J’ai cherché, mais pas de restaurateur dans cette histoire, pas d’atelier ni de description d’intervention non plus, donc, et pourtant l’ « expert » parle bien de restauration : « Mon métier a aussi ses côtés scientifiques. Le temps altère la peinture et rend bien des choses invisibles à l’œil. Vous n’avez pas idée des merveilles que nous découvrons lorsque nous restaurons une toile. » En effet, on n’en aura pas idée, d’autant que, qui est ce « nous » ? Mystère.

 

Le seul passage un peu cohérent, mais amené comme un cheveu sur la soupe, est finalement la visite de cet expert au C2RMF, où soudain l’écrivain se mue en journaliste. Il a fait la visite, ça c’est sûr, et en est ressorti ébloui et lyrique : « l’un des laboratoires les plus secrets du monde », où travaillent 160 personnes (l’organigramme de 2015, que l’on trouve en ligne sur leur site, ne comprend « que » 28 salariés – administratifs, chercheurs et conservateurs, et je doute que 132 restaurateurs travaillent en permanence là-bas)… Mais ce temple de la technologie et de la modernité ne parvient cependant pas à résoudre le mystère de ce tableau.
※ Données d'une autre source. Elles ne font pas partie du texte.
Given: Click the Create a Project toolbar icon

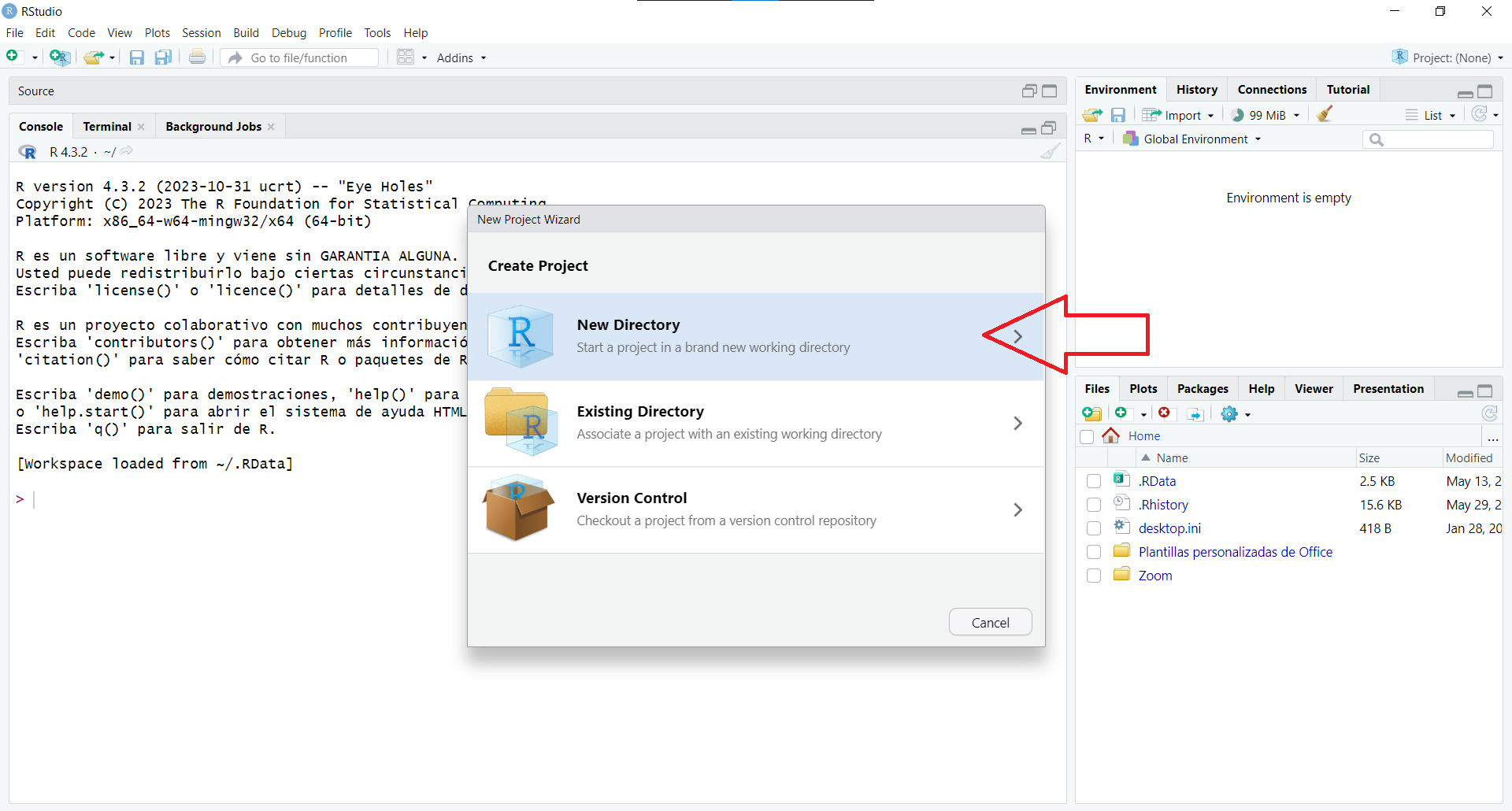Looking at the screenshot, I should tap(59, 57).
Mystère que va bien sûr résoudre tout seul l’expert, un soir où il le contemple sous la lune, dont la lumière va révéler un portrait caché, ainsi que la signature de l’artiste ! Ben voyons. Avis aux spécialistes de la peinture, si l’imagerie scientifique ne donne rien, essayez donc la lune !

 

Cela dit, même au C2RMF, toujours pas un restaurateur en vue. Mais tout à la fin du livre, le conservateur du musée où le fameux tableau va finalement trouver sa place détaille cependant à des visiteurs passionnés : « La toile que vous contempliez longuement cet après-midi se nomme La Jeune femme à la robe rouge. Elle a été rendue à son état original grâce au travail de restauration acharné entrepris par un commissaire-priseur […] ». Tiens, c’était ça la spécialité de notre « expert » : commissaire-priseur ? A moins qu’on ne parle de son ami Peter qui le suit tout au long de l’histoire et assiste désabusé à l’histoire d’amour qui se tisse entre l’expert et la galeriste – dans une autre vie peintre et modèle ? Mais qui a déjà entendu parler d’un commissaire-priseur-restaurateur ? Et ce travail acharné, c’était quand dans l’histoire ? Dans l’avion entre Boston et Londres, peut-être… Ou bien…

 

Je n’ai pas tout suivi. Et je ne suis pas certaine que ce ne soit dû qu’à la lecture en diagonale. Mais ce qui est sûr, c’est que, dans le monde de Marc Lévy, le restaurateur n’existe pas.